Text extract:
* * *

For kitchen and bath areas designed in a conventional style, designers are specifying stone and tile products that offer a timeless aesthetic. This style often includes stone applications such as countertops in elaborate shapes with ornate edge details. On the tile side of the equation, traditional designs are utilizing materials with a more muted, non-polished finish. Very often, these elements are combined with rich woodwork to achieve the overall design goal.
In more modern design styles, the use of stone and tile can take on a different form. This is reflected in both material selection and the way the material is ultimately utilized. Stone kitchen countertops with crisp, rectangular forms and simple edge details can pair well with stainless steel appliances for a clean, chic look. As for the materials themselves, selecting tile products in bright, bold colors and varied shapes can give a bathroom space a unique, one-of-a-kind feel.
For many designers, the process begins with understanding the client’s needs and desires for the design, the layout of the physical space and its practical requirements. Designer David Mast of David Mast Design in San Francisco, CA, does exactly that before starting any project.
According to Mast, the role of the kitchen over the past 20 years has dramatically changed in America. He noted that the kitchen is often the “soul” of a home. Whether the home is simple or extravagant, kitchens tend to always be the general meeting place for the homeowners and their guests.

* * *

Problems to work on:
a: According to the text on stone and tile design, why might crisp, rectangular stone kitchen countertops with simple edge details be paired with stainless steel appliances? Answer in one to three sentences.
b: Set down, word for word, the passage of the stone and tile design text between "According to Mast, the" and "and their guests.", inclusive.

* * *

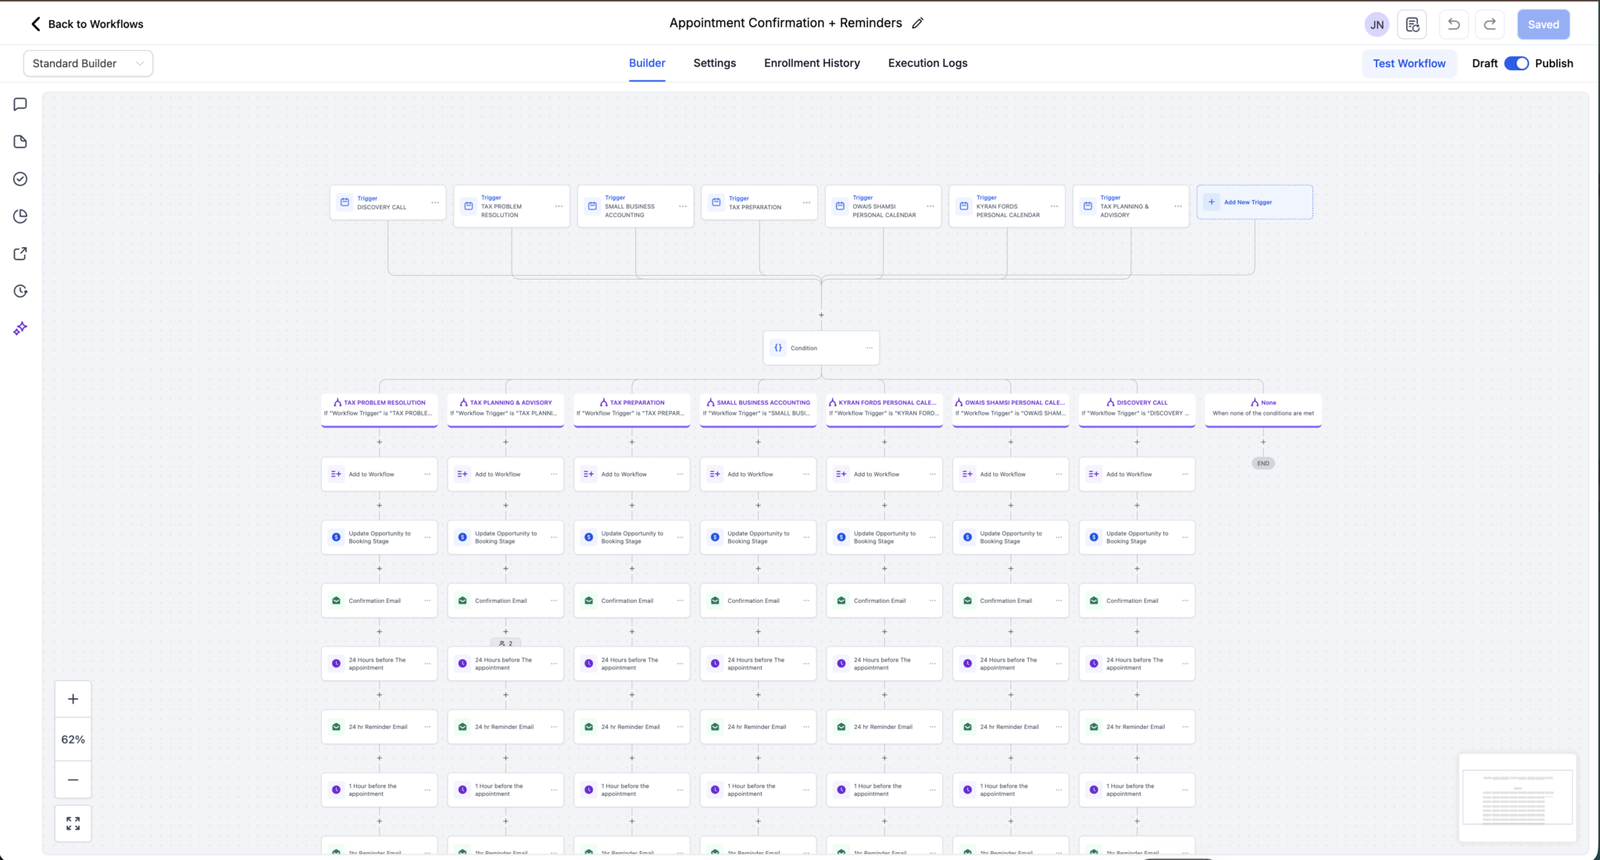Viewport: 1600px width, 860px height.
Task: Click the AI sparkle icon in sidebar
Action: (20, 328)
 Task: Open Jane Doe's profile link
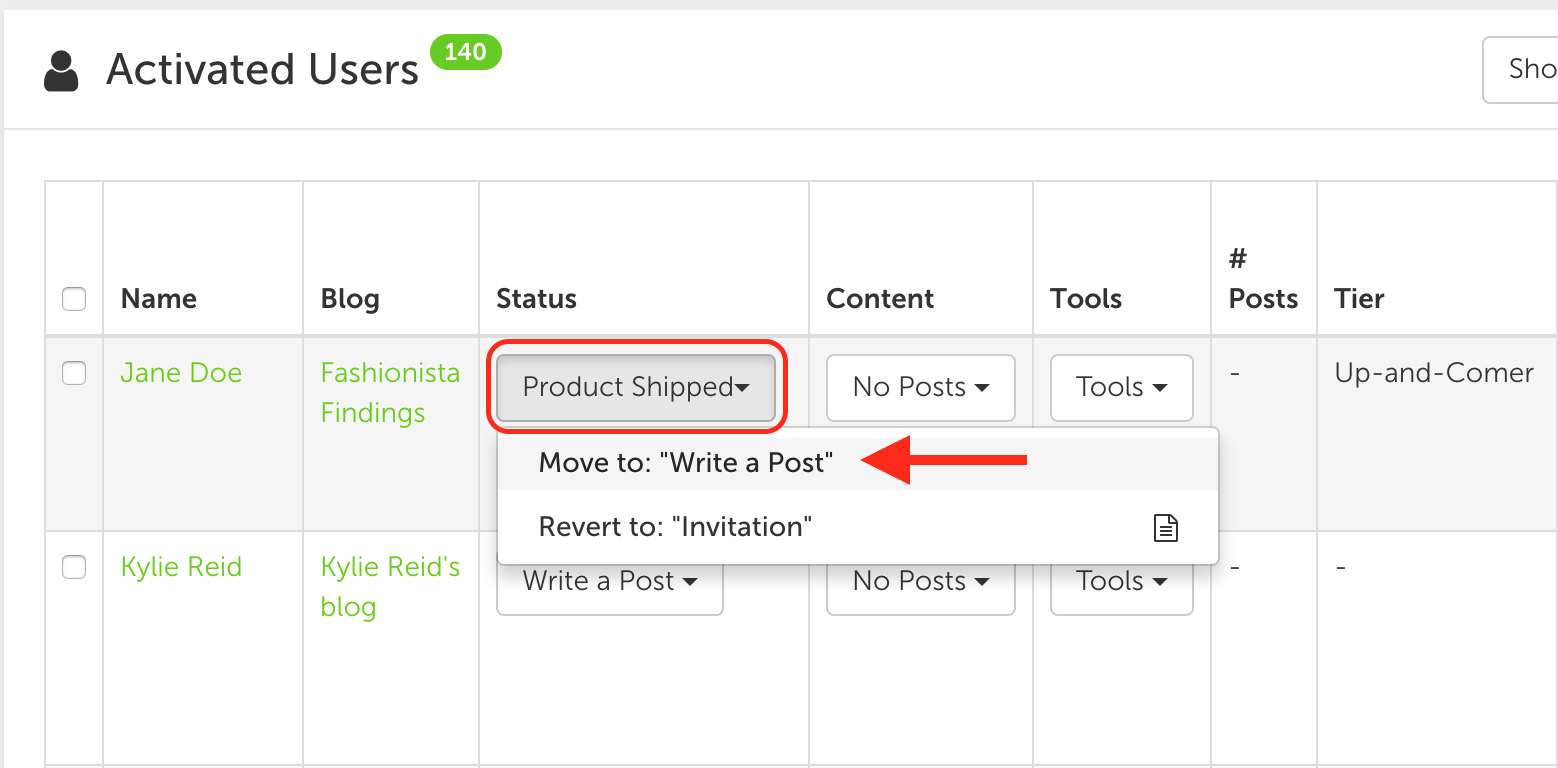[181, 373]
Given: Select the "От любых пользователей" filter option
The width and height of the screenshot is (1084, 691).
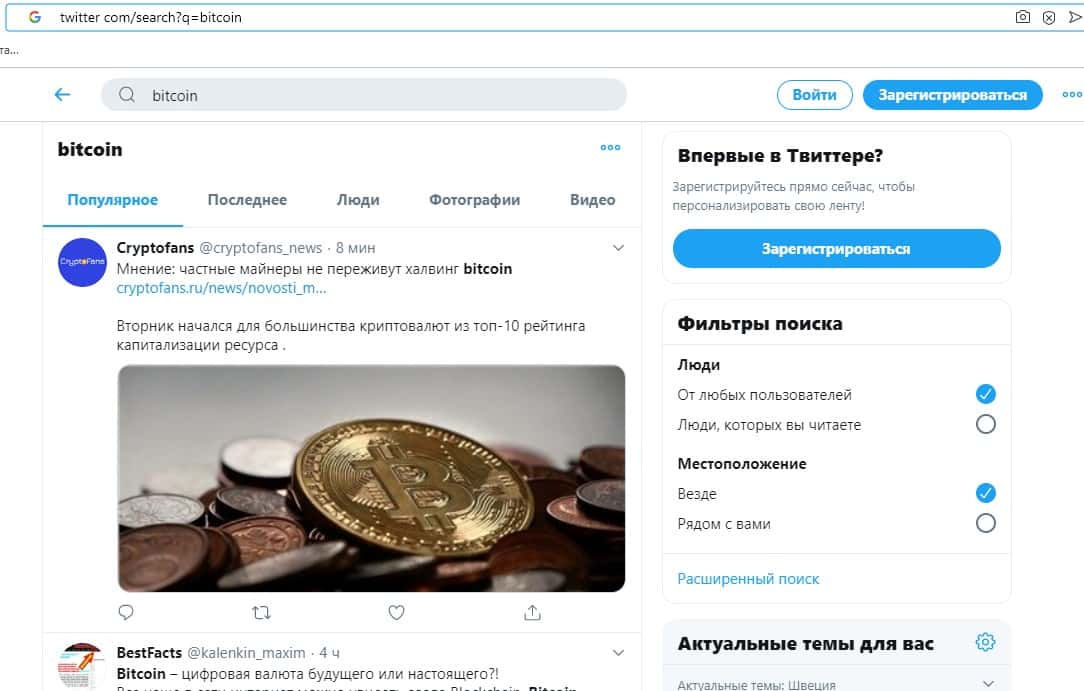Looking at the screenshot, I should pyautogui.click(x=985, y=394).
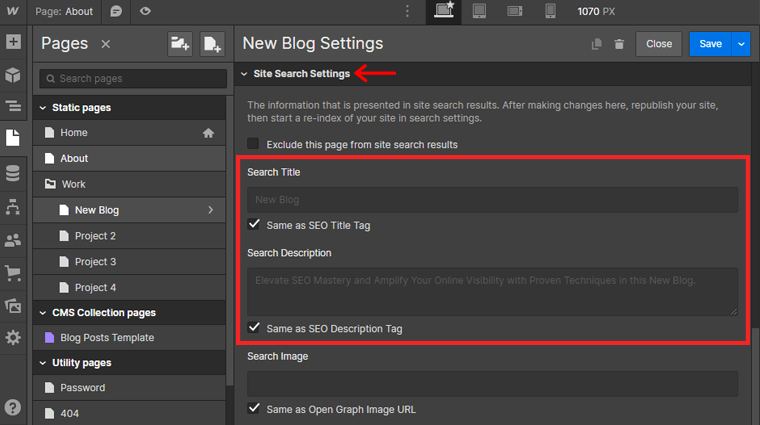Click the Close button in settings header
Viewport: 760px width, 425px height.
[x=659, y=44]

* * *

Responses by task:
a: Such countertops pair well with stainless steel appliances because together they create a clean, chic look. This pairing is one of the ways the text says stone and tile are used in more modern design styles.

b:
According to Mast, the role of the kitchen over the past 20 years has dramatically changed in America. He noted that the kitchen is often the “soul” of a home. Whether the home is simple or extravagant, kitchens tend to always be the general meeting place for the homeowners and their guests.